Sustainable travel experience aggregate, I Like Local, works closely with local non-profit organizations to train communities in tourism development and help them put their experiences on the map via the I Like Local platform. Founder, Sanne Meijboom, explains, “In the past five years, a lot of effort has been taken to involve and let communities in Kenya benefit from the tourism industry in their country. Not only to provide them with a fair share but also to give them a source of income that can ultimately lead to the prevention of illegal income-generating activities such as poaching.” 

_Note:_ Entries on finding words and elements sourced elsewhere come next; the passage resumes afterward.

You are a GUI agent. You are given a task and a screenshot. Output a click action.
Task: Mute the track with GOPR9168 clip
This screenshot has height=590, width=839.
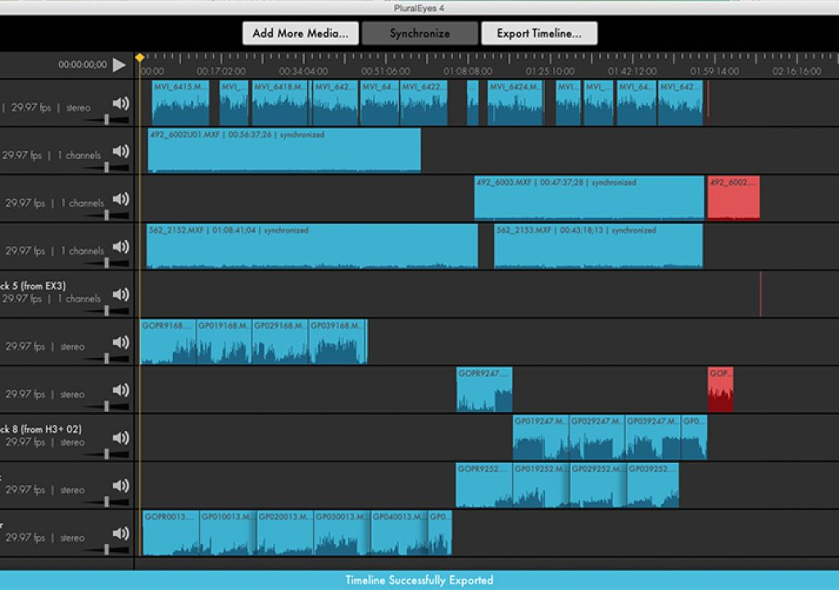[121, 342]
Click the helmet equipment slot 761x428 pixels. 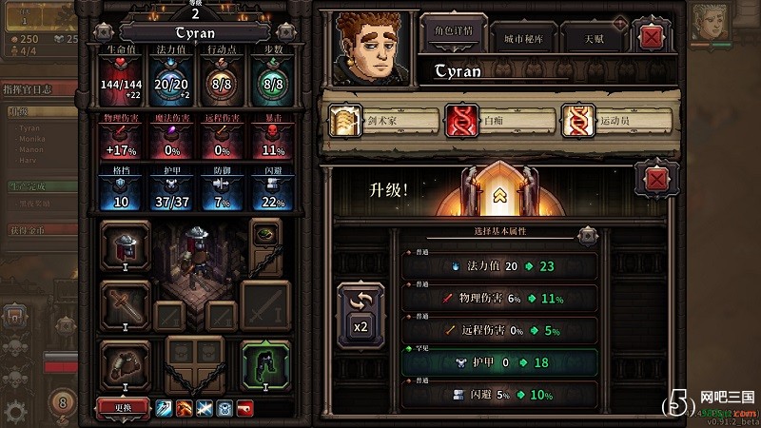click(x=126, y=245)
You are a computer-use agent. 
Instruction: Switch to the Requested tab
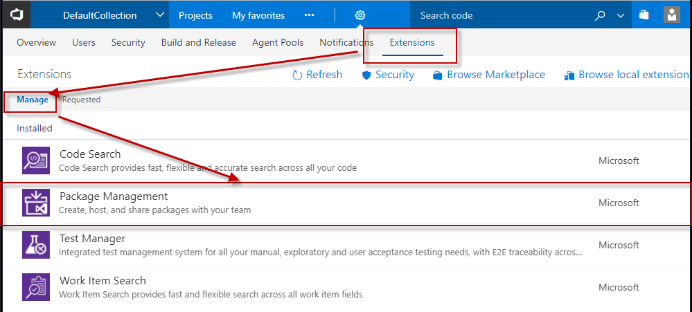click(x=81, y=100)
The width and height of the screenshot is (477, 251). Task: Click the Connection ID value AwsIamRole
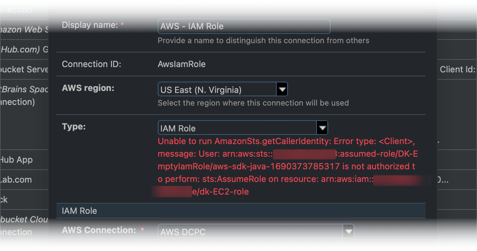point(181,64)
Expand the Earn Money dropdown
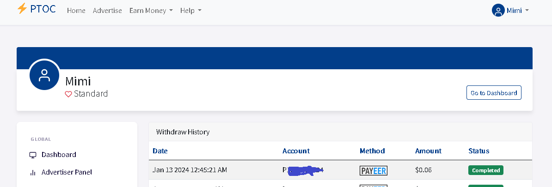The image size is (552, 187). click(x=151, y=11)
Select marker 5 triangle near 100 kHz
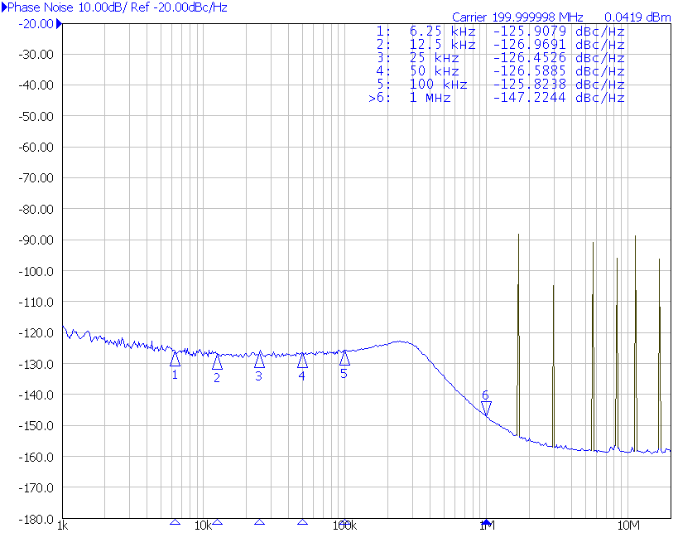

COVID-19 and its influence on Kenya’s tourism industry

COVID-19 remains one of the greatest challenges facing the travel and tourism industry in Kenya but tourism officials remain positive. Strategies suggest the industry will leverage domestic tourism, driven by Kenya’s growing middle class, and continue to develop relations with neighboring markets. 

Earlier this month, Lufthansa Group carrier Eurowings launched two weekly flights between Frankfurt and Mombasa. Cabinet Secretary for Tourism and Wildlife, Najib Balala, explains, “Kenya has been making great progress as a destination in attracting tourists from different markets and especially from Europe. This flight is yet another milestone in the recovery of activities in the country.”